The corporate watchdog has disqualified Northern Territory businessman Mark Zappia from managing corporations for five years following the failure of five companies he directed in the transport and removals sectors.
ASIC said the companies — Territory People Pty Ltd, MZ and HC Removals Pty Ltd, TER Transport Pty Ltd, Aussiemove NT Pty Ltd, and TwentyForty Transport Pty Ltd — operated in the Northern Territory or South Australia between 2008 and 2019. At the time of the decision, the companies owed a combined $7,049,582 to unsecured creditors, including $2,227,973 to the ATO, $35,724 to the Department of Employment and Workplace Relations for employee entitlements, $5,597 to the Government of South Australia and at least $1,204,754 to trade suppliers.
The regulator found Mr Zappia acted improperly and failed to meet his obligations as an officer. ASIC said he did not ensure the companies paid their tax debts, and that Territory People and MZ & HC Removals failed to meet statutory lodgement requirements with the ATO and did not maintain proper books and records. It also found he improperly used his position at Territory People by allowing loans to himself and his father, Mr Domenico Zappia, without loan agreements, using company funds to make child support payments, removing company property earmarked for sale by the liquidator, and failing to submit a Report on Company Activities and Property. ASIC further found he allowed Territory People and MZ & HC Removals to continue trading while insolvent.
In reaching its decision, ASIC relied on supplementary reports from liquidator Shane Deane of Dye & Co Pty Ltd, and from Glenn Franklin and Jason Stone of PKF Melbourne. The regulator said it provided funding from the Assetless Administration Fund to assist Mr Deane to prepare statutory reports.
Mr Zappia’s disqualification runs until 7 July 2030. He has the right to seek a review of the decision by the Administrative Review Tribunal.

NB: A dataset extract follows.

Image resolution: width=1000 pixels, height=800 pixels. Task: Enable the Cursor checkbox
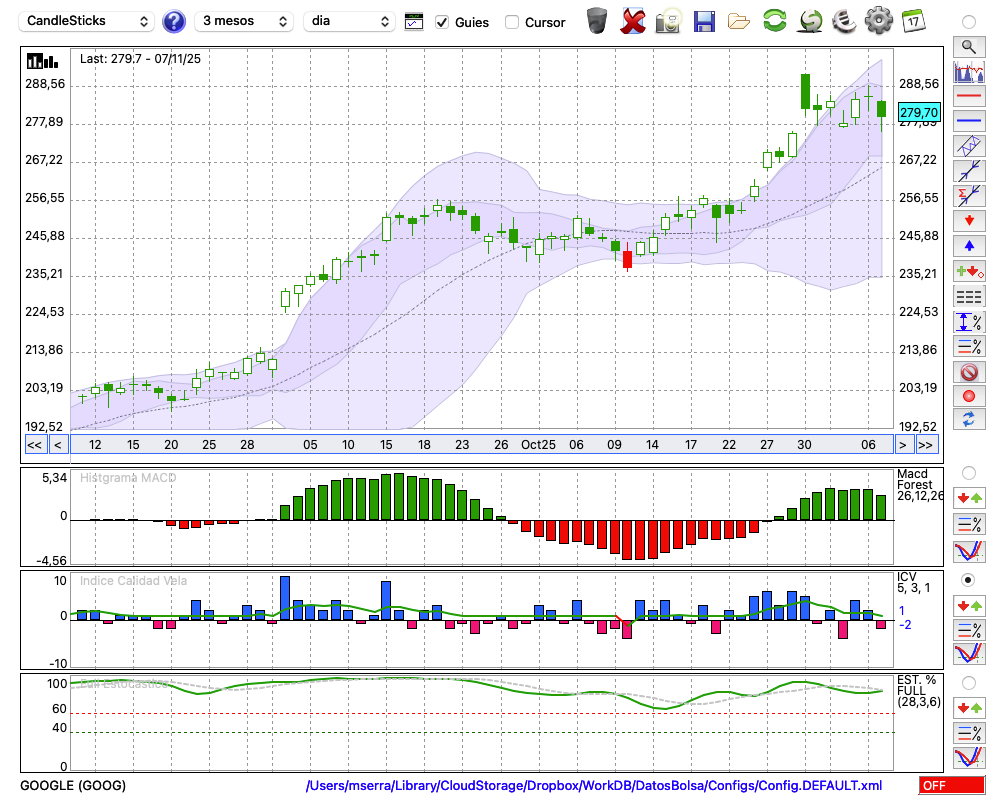[512, 22]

ASIC noted that under the Corporations Act it can disqualify a person from managing corporations for up to five years if, within a seven-year period, they were an officer of two or more companies that were wound up and a liquidator reported on each company’s inability to pay its debts. The regulator said targeted enforcement action is intended to deter the mismanagement of companies and protect the public, employees and other businesses.
ASIC maintains a public register of banned and disqualified persons covering company management, auditing of self-managed superannuation funds, and practising in the financial services or credit industry.